Pipeline description

This example demostrates how bivariate analysis can be used for the analysis of molecular data. The input to this pipeline are two scalar fields: the electron density field denoted as log(Rho) and the reduced density gradeint denoted by log(s) for a simple molecule called 1,2-ethanediol.

First, usual univariate scalar field analysis method is used for the analysis. An isosurafce is extracted in log(Rho) field which helps in identification of the location of atoms in the molecule, see black surfaces in the lower left panel of the screenshot above. Similarly, an isosurafce in log(s) identifies the covalent bonds.

Next we perform bivariate analysis which looks at the joint behaviour log(Rho) and log(s) rather than looking at these scalar fields individually. We first compute the ContinuousScatterPlot for this bivariate data.
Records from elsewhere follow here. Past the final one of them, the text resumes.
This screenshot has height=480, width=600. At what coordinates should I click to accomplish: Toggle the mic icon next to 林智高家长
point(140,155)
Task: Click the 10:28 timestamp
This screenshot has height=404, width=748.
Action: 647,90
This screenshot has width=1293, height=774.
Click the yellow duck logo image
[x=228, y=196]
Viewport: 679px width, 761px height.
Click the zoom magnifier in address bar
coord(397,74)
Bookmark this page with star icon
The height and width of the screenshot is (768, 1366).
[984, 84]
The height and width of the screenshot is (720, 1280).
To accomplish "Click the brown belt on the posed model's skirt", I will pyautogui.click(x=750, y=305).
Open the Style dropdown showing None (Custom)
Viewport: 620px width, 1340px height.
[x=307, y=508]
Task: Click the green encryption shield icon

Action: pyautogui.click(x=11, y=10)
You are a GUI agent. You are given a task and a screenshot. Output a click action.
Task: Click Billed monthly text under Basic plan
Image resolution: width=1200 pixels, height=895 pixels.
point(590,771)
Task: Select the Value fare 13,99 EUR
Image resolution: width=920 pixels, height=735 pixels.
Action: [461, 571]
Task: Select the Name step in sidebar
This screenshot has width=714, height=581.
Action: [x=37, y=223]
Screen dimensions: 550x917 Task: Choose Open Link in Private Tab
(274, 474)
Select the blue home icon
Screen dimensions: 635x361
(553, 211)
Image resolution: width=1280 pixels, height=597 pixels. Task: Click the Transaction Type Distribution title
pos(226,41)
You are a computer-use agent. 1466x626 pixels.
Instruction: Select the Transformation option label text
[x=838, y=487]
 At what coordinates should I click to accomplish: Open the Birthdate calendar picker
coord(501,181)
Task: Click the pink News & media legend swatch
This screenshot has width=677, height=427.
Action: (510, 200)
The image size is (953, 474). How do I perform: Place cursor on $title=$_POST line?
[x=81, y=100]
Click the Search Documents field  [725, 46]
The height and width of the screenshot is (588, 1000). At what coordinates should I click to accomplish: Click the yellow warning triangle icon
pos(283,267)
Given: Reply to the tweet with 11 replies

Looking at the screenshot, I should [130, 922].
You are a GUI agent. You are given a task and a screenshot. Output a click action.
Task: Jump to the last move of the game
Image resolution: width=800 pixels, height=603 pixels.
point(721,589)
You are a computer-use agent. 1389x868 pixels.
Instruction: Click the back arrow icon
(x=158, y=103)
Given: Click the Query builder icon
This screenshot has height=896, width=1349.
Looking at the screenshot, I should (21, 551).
This is shown in the top panel of the screenshot above. We then project the isosrfaces extrated earlier during univariate analysis in the range space using ProjectionFromField. As expected these isosurfaces project to two line segments which are perpendicular to each other and parallel to the X axis and Y axis, repectively.

Note how the continuous scatter plot spreads largely diagonally down from top-left corner to bottom-right in the range space with four distinct protrusions coming out on the top and bottom. These protrusions are of interest. We manually select polylines in the range space at these four protrusions and use them for extraction of fiber surfaces using FiberSurface.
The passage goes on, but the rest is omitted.